(644.12) Protonation-Dependent Sequencing of 5-Formylcytidine in RNA

Poster Board Number: A39

Courtney Link (National Cancer Institute), Supuni Thalalla Gamage (National Cancer Institute), Diamond Gallimore (National Cancer Institute), Robert Kopajtich (Helmholtz Zentrum München), Christine Evans (Frederick National Laboratory for Cancer Research), Samantha Nance (National Cancer Institute), Stephen Fox (Frederick National Laboratory for Cancer Research), Thorkell Andresson (Frederick National Laboratory for Cancer Research), Raj Chari (Frederick National Laboratory for Cancer Research), Joseph Ivanic (Frederick National Laboratory for Cancer Research), Holger Prokisch (Helmholtz Zentrum München), Jordan Meier (National Cancer Institute)

Chemical modification of cytidine in non-coding RNAs plays a key role in regulating translation and disease.
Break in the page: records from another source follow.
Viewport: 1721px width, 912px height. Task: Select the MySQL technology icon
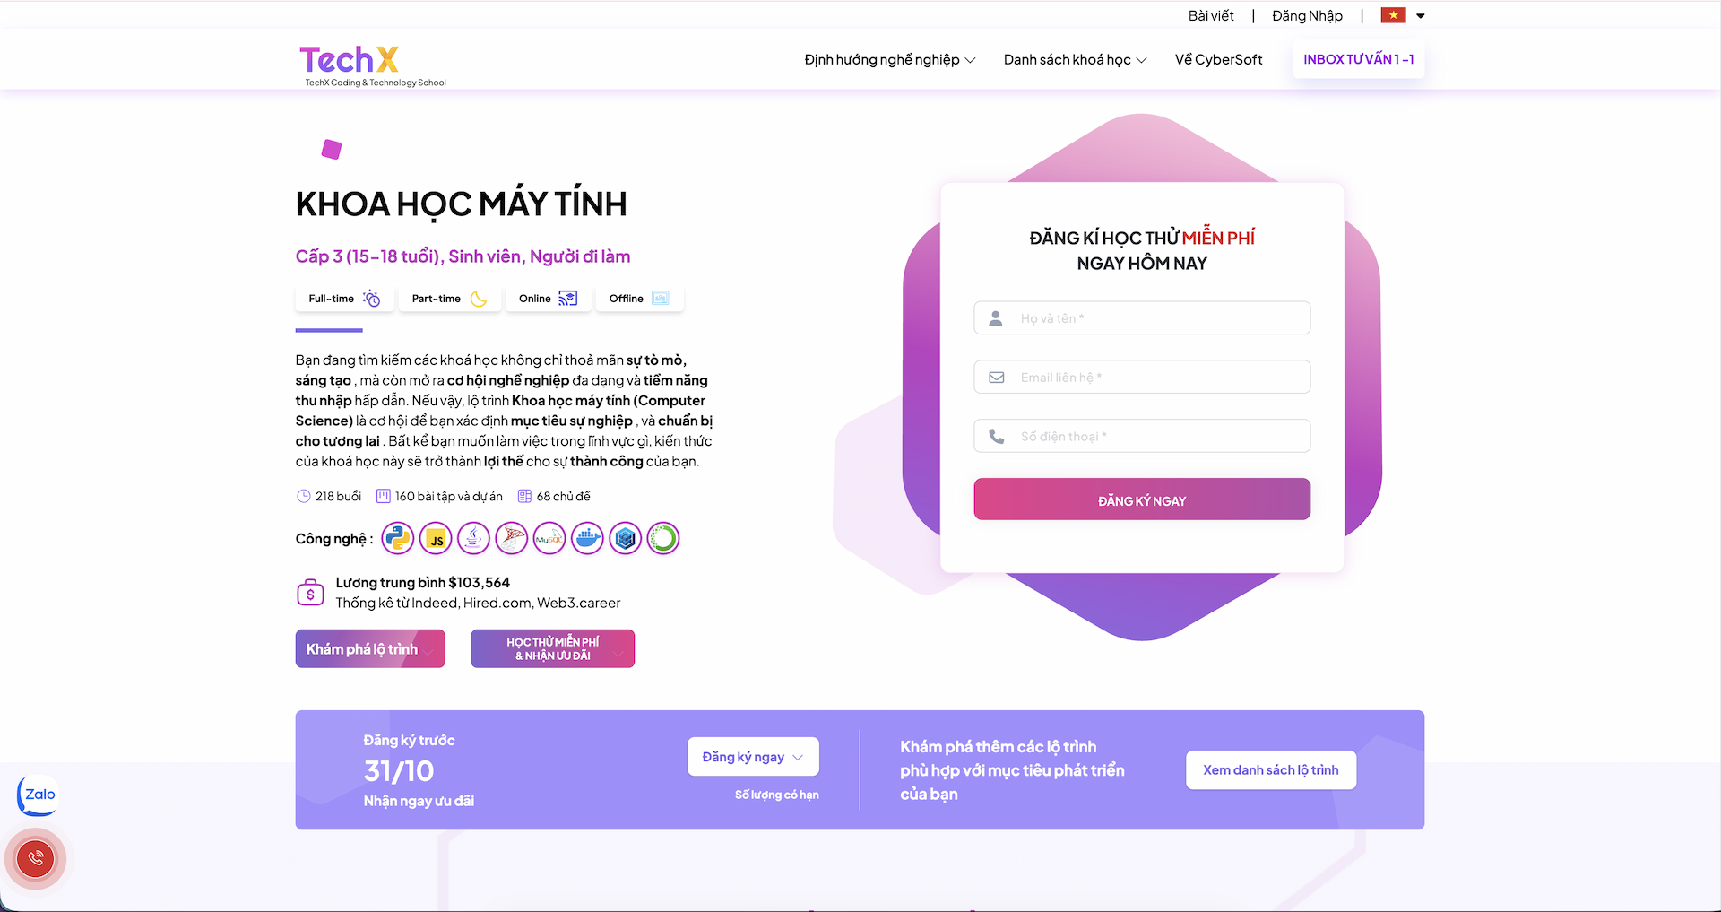549,538
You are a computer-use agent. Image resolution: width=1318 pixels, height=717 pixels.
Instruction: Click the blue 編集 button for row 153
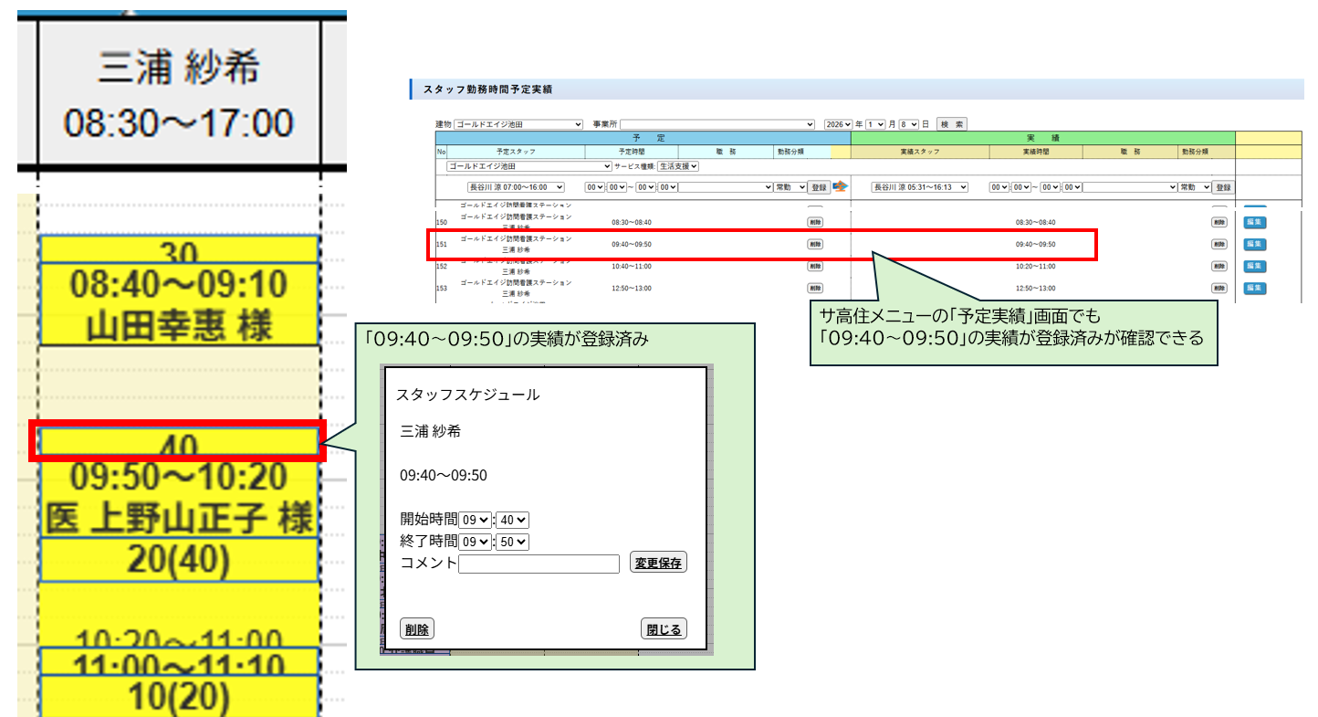(1255, 288)
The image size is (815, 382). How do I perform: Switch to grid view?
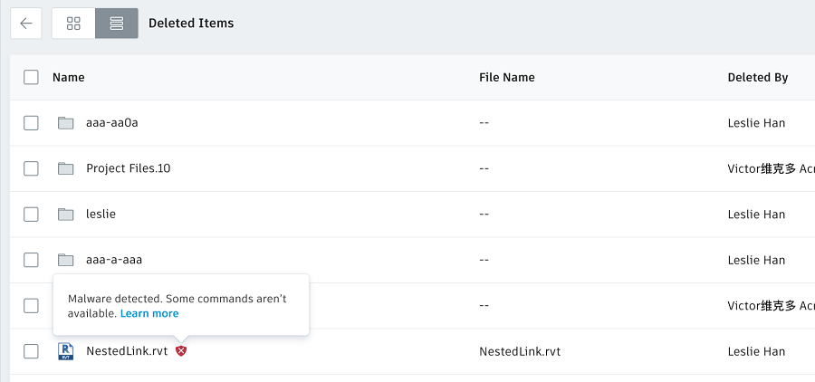click(73, 24)
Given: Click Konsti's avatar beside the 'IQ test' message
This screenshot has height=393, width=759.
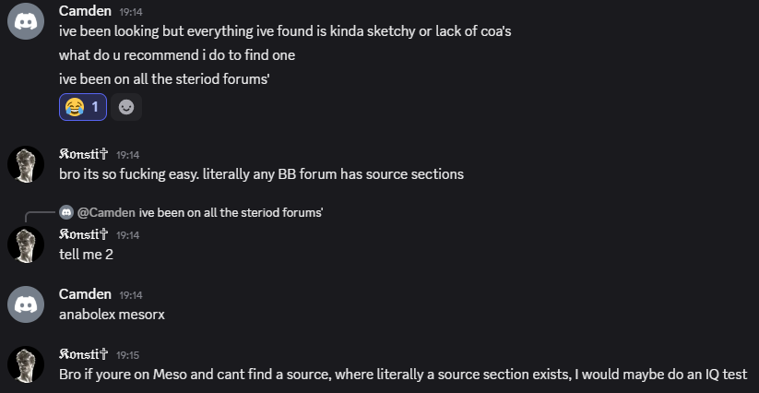Looking at the screenshot, I should coord(26,364).
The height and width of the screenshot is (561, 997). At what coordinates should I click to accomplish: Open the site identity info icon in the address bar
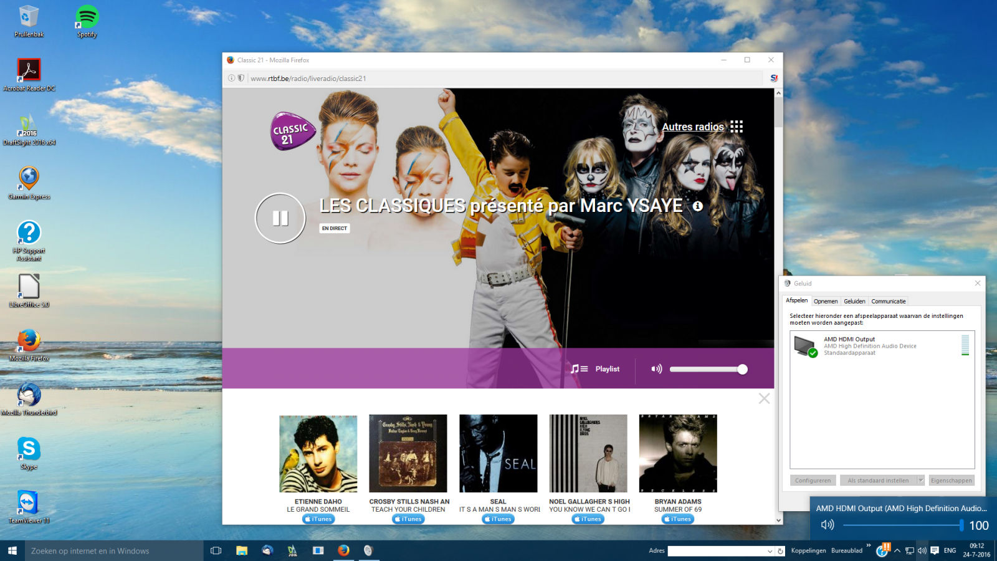pyautogui.click(x=232, y=79)
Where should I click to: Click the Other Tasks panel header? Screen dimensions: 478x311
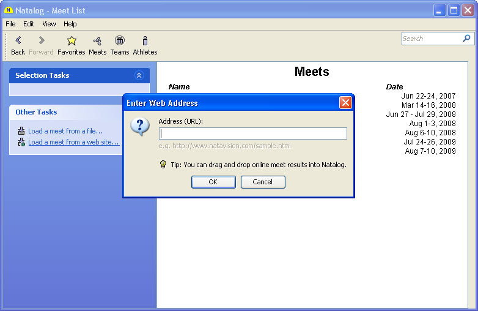point(37,112)
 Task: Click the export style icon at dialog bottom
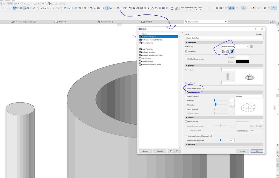pyautogui.click(x=178, y=151)
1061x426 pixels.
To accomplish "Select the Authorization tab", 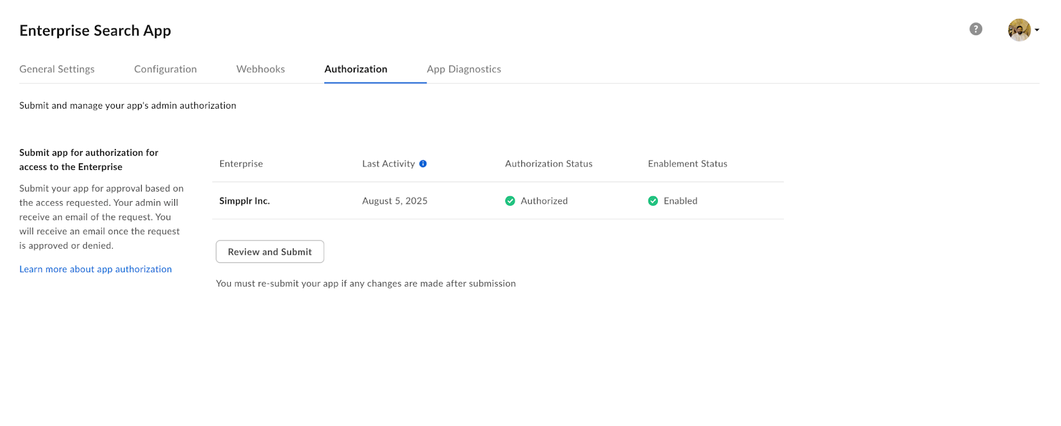I will pos(355,69).
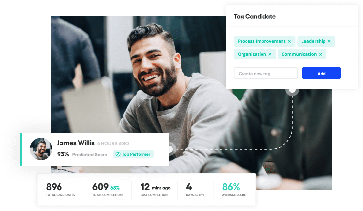
Task: Click the 93% Predicted Score value
Action: (63, 154)
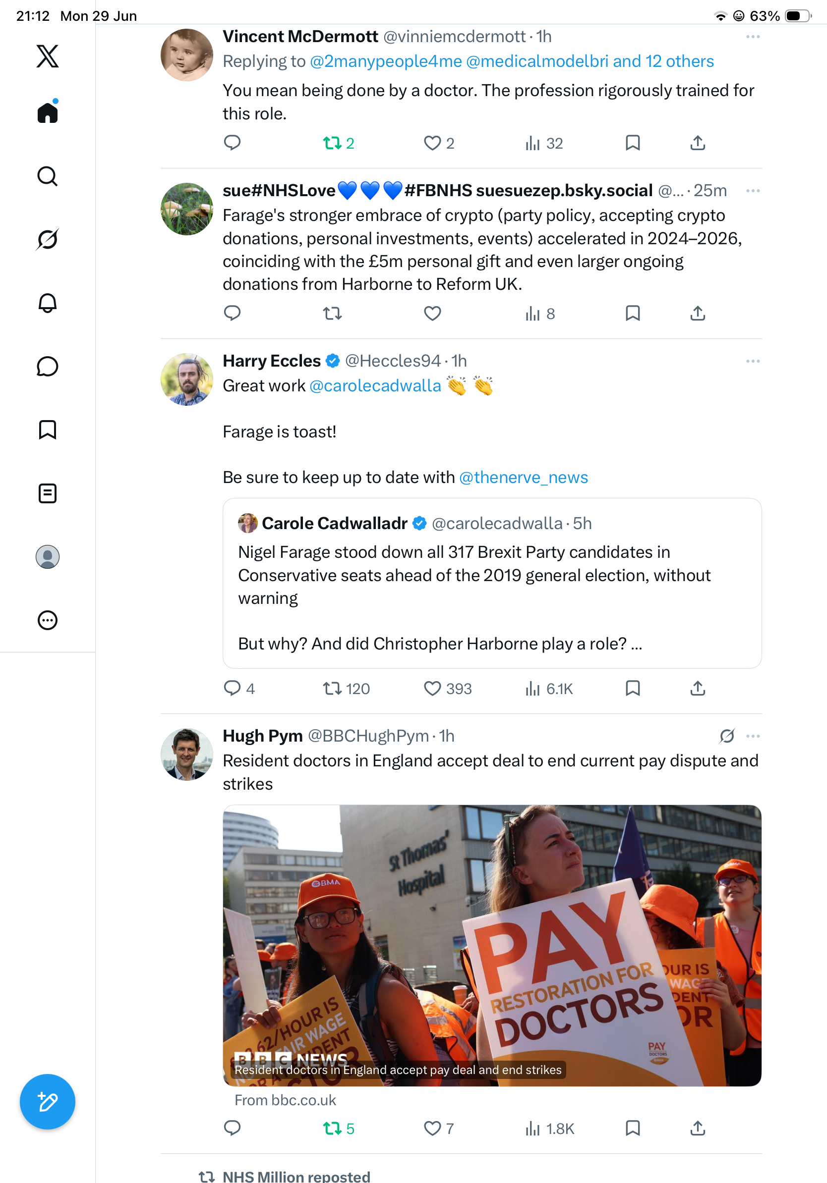Open the @carolecadwalla mention in Harry's post
Screen dimensions: 827x1183
(x=375, y=386)
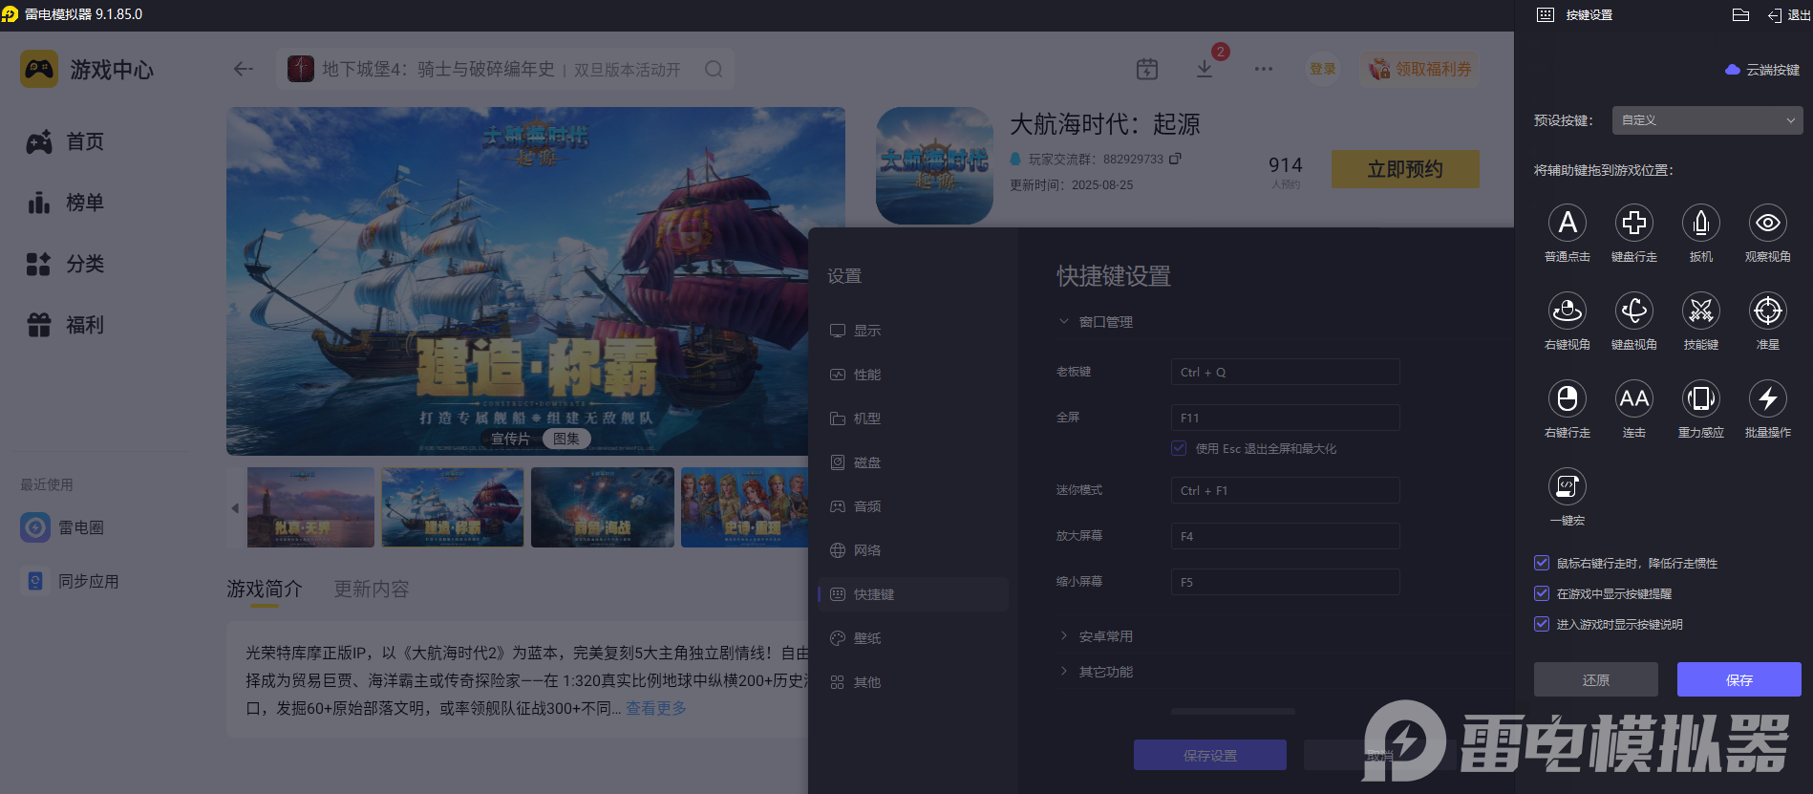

However, the distribution and dynamics of many of these modifications remains unknown due to a lack of sensitive site-specific sequencing technologies. Here we report a protonation-dependent sequencing reaction for detection of 5-formylcytidine (5fC) and 5-carboxycytidine (5caC) in RNA. First, we evaluate how protonation combined with electron withdrawing substituents alters the molecular orbital energies and reduction of modified cytidine nucleosides, highlighting 5fC and 5caC as reactive species. Next, we apply this reaction to detect these modifications in synthetic oligonucleotides as well as endogenous human tRNA. Finally, we demonstrate the utility of our method to characterize a patient-derived model of 5fC-deficiency, where it enables facile monitoring of both pathogenic loss and exogenous rescue of NSUN3-dependent 5fC within the wobble base of human mitochondrial tRNAMet. These studies showcase the ability of protonation to enhance the reactivity and sensitive detection of 5fC in RNA, and provide a molecular foundation for applying optimized sequencing reactions to better understand the role of oxidized RNA cytidine nucleobases in disease.

This project has been funded in whole or in part with Federal funds from the National Cancer Institute, National Institutes of Health, under Contract No. HHSN261200800001E. This work was supported by the Intramural Research Program of the NIH, National Cancer Institute, Center for Cancer Research (ZIA-BC011488).